Defendant's final contention is that the prosecuting attorney was guilty of prejudicial misconduct in making several remarks to the jury which gave evidence not presented by the testimony of witnesses; also that he misquoted testimony given; and gave subtle suggestions of conclusions not supported by evidence.
After carefully reviewing the alleged prejudicial statements of the prosecutor, we feel that this contention is trivial and without merit. The statements did not present new facts which could have been considered as evidence by the jury; the alleged misquotations were not changes in the substance of what had been said, and it was obvious from the context of these statements that the prosecutor was not attempting to quote testimony verbatim. The subtle suggestions of conclusions allegedly not supported by evidence were entirely proper as reasonable inferences which may be drawn from the evidence. (See People v. Hoyt, 20 Cal.2d 306, 318, 125 P.2d 29.)

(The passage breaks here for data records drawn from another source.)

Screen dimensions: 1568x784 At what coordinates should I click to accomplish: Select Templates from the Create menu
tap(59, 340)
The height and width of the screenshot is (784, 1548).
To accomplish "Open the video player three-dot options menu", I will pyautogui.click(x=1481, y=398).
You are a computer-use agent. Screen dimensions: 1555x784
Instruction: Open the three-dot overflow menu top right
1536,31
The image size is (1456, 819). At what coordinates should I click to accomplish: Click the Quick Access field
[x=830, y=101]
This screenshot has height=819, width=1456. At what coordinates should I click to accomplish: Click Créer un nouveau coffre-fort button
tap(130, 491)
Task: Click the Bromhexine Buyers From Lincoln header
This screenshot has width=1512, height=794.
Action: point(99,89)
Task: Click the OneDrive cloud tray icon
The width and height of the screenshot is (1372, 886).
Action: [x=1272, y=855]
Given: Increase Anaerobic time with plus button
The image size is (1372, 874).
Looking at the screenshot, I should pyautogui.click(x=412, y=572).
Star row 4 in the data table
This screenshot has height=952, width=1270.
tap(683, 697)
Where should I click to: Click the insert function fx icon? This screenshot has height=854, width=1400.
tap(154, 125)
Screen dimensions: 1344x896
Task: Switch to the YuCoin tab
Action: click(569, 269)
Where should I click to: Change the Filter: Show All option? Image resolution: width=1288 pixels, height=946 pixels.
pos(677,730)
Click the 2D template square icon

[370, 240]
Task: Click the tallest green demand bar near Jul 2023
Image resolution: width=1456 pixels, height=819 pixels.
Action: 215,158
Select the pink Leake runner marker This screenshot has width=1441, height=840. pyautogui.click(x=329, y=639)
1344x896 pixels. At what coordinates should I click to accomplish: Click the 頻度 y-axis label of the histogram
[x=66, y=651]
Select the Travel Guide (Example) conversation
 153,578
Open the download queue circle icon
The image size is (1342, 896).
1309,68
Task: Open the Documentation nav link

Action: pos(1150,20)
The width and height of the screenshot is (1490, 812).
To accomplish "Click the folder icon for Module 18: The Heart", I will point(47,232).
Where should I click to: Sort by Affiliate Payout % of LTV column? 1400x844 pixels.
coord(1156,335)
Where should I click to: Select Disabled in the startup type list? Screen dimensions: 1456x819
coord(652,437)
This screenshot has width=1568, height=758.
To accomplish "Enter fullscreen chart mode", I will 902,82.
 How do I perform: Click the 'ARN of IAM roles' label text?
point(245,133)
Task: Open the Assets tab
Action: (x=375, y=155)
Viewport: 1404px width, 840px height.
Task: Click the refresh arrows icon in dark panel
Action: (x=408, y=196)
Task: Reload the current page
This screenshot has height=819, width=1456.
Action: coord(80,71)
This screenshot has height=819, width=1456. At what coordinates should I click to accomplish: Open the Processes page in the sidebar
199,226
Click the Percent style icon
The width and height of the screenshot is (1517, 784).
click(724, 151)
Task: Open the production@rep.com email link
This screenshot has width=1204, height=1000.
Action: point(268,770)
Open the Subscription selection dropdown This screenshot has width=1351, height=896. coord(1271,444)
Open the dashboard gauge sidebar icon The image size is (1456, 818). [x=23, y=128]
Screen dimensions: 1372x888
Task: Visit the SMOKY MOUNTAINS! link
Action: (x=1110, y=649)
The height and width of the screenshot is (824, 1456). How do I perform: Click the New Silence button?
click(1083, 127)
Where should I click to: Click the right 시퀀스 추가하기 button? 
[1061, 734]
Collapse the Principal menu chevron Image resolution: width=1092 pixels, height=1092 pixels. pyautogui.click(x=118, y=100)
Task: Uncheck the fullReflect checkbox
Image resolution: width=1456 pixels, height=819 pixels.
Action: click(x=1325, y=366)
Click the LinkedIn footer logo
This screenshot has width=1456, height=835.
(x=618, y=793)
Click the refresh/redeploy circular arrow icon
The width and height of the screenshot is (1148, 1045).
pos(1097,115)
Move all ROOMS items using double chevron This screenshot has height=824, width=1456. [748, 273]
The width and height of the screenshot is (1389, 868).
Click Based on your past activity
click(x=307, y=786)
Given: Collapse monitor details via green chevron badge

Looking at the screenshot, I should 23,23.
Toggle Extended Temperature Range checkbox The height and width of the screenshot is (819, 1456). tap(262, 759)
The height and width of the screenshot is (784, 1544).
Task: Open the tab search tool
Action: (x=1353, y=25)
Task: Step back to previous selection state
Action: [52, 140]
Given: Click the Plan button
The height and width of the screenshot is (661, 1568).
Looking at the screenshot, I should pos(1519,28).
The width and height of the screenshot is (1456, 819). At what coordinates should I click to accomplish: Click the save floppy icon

“The right of counsel to discuss the merits of a case, both as to the law and facts, is very wide, and he has the right to state fully his views as to what the evidence shows, and as to the conclusions to be fairly drawn therefrom. The adverse party cannot complain if the reasoning be faulty and the deductions illogical, as such matters are ultimately for the consideration of the jury.' People v. Sieber, 201 Cal. 341, 355–356, 257 P. 64, 70. In the argument before the jury, any reasonable inference may be drawn from the evidence, and it is a matter within the discretion of the trial court to determine whether counsel stays within the permissible range of discussion. [Citation.]' (People v. Eggers, 30 Cal.2d 676, 693, 185 P.2d 1, 10.)
The judgment of conviction is affirmed and the purported appeal from the order denying new trial is dismissed.
BURKE, P. J., and FORD, J.,* concur.